# [Source data]

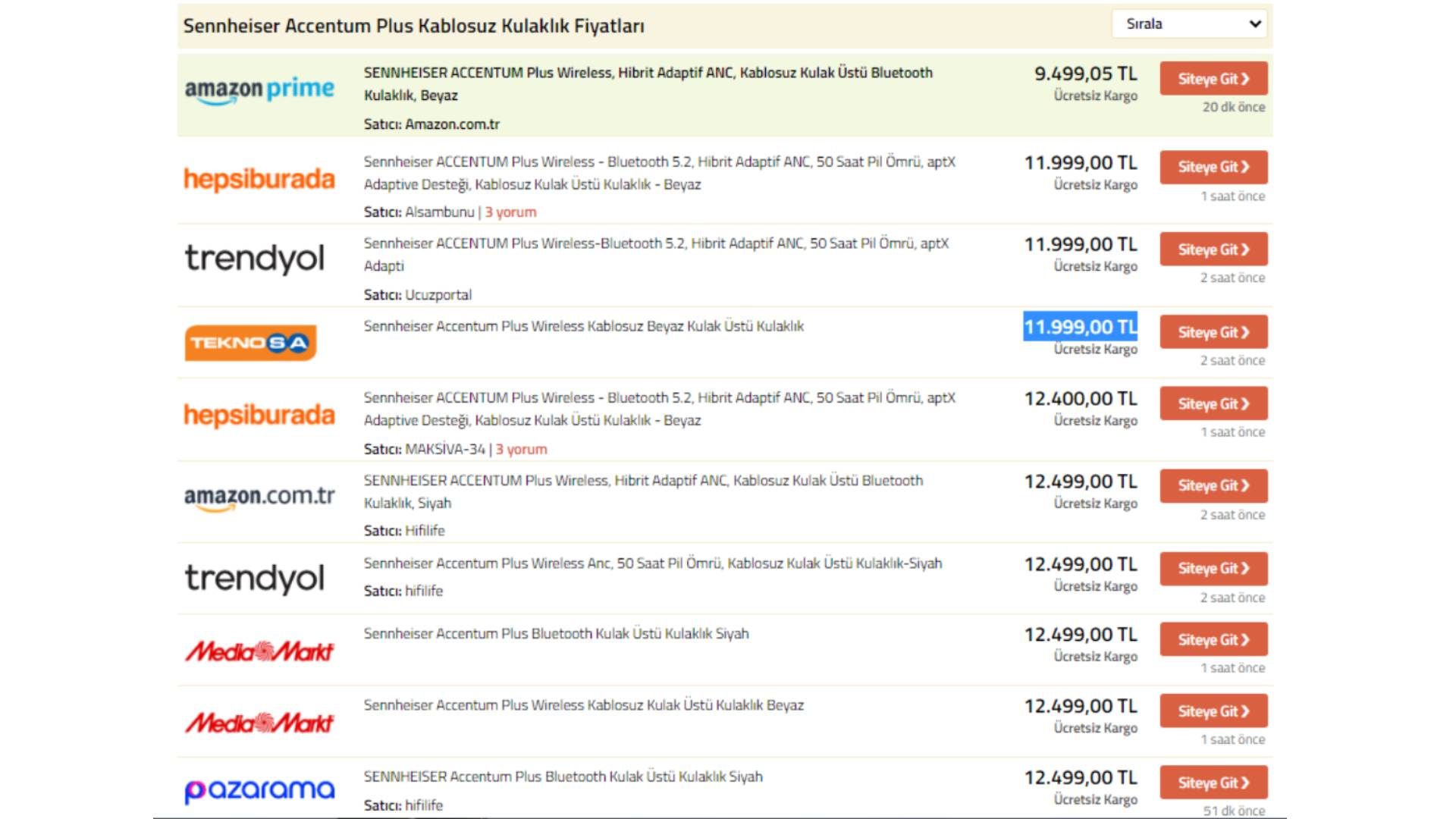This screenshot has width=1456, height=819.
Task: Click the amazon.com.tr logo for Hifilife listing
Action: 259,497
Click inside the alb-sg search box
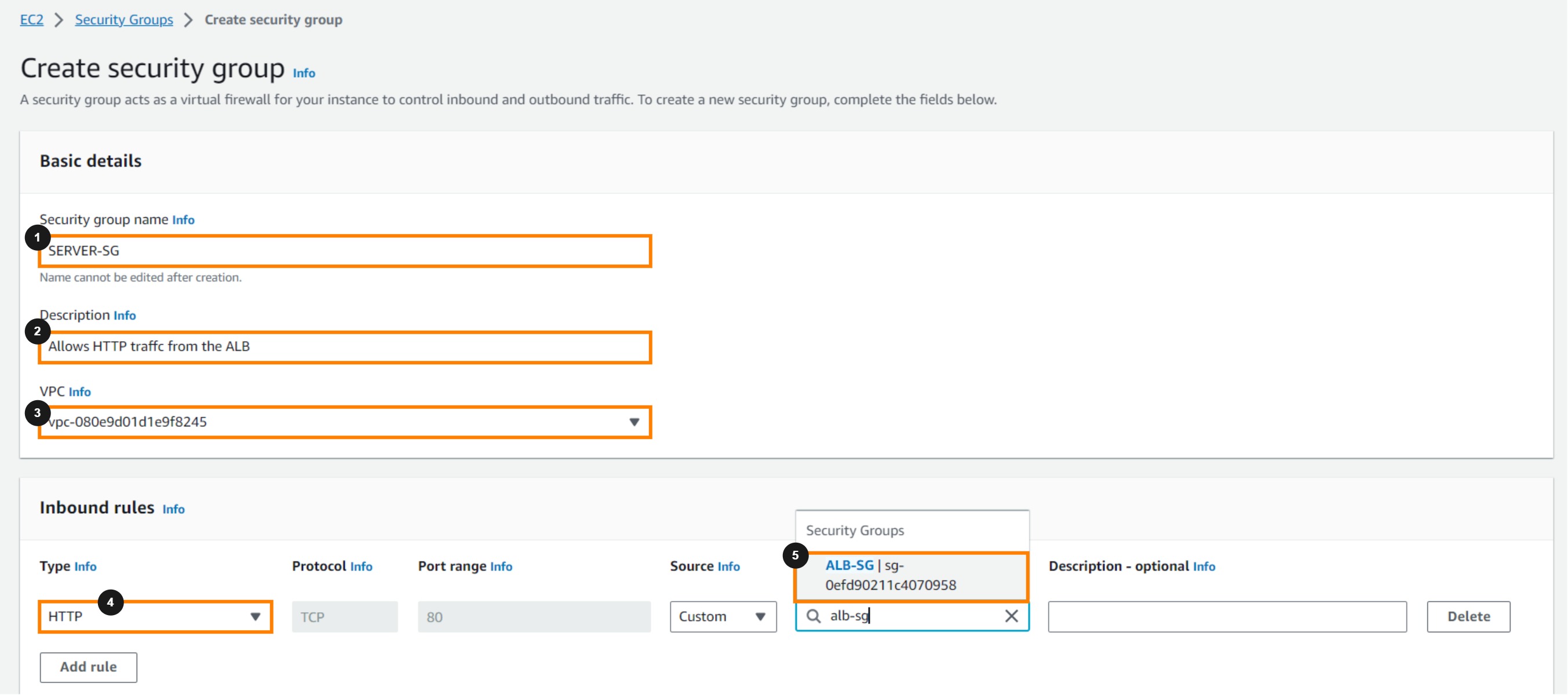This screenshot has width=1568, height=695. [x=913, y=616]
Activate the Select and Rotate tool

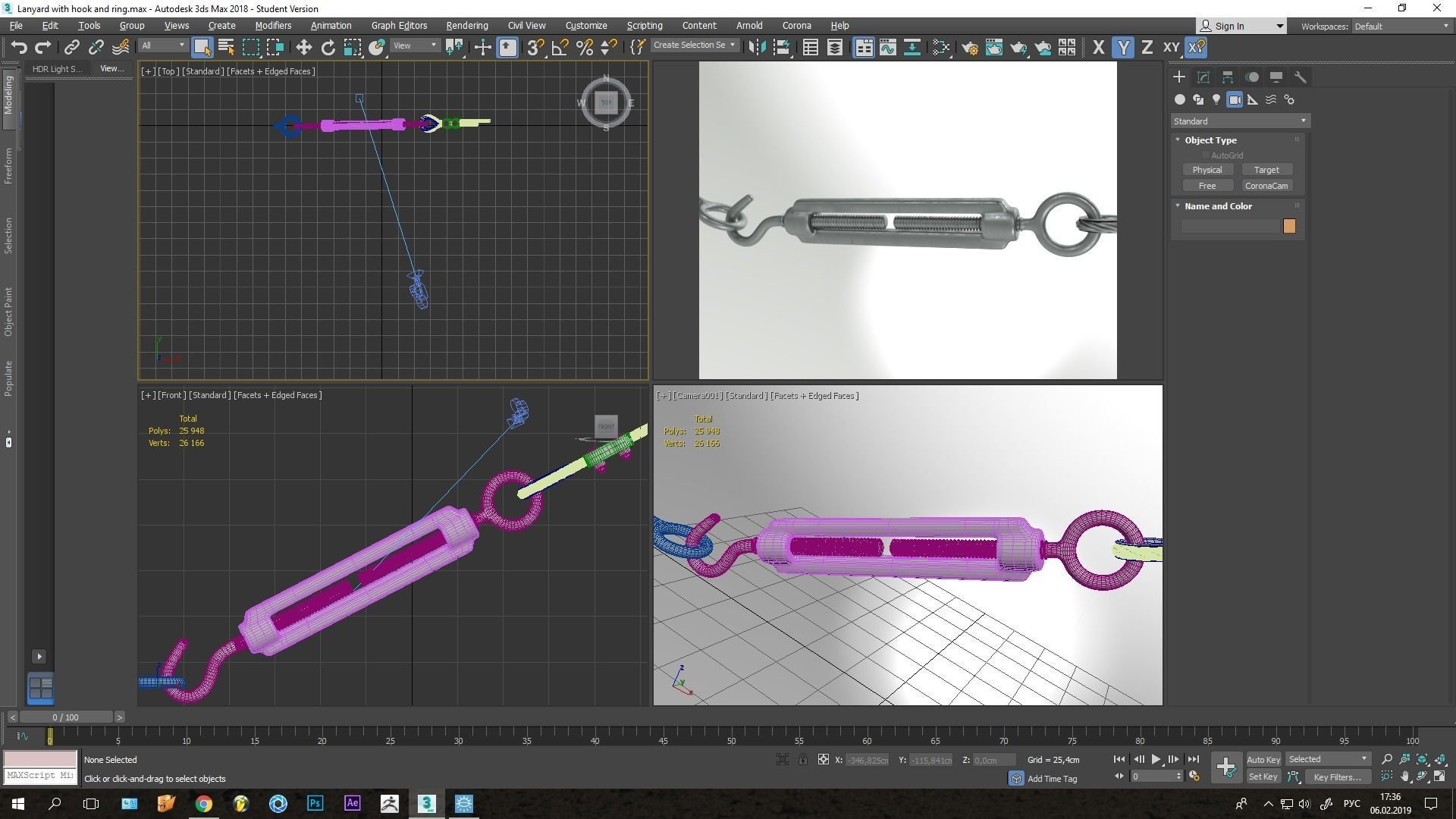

# [What the task requires]
Everything from the line containing "Click inside the alb-sg search box" through the last line of the listing above must be output exactly, except the pictures.

# [Solution to this task]
Click inside the alb-sg search box
This screenshot has width=1568, height=695. [x=913, y=616]
Activate the Select and Rotate tool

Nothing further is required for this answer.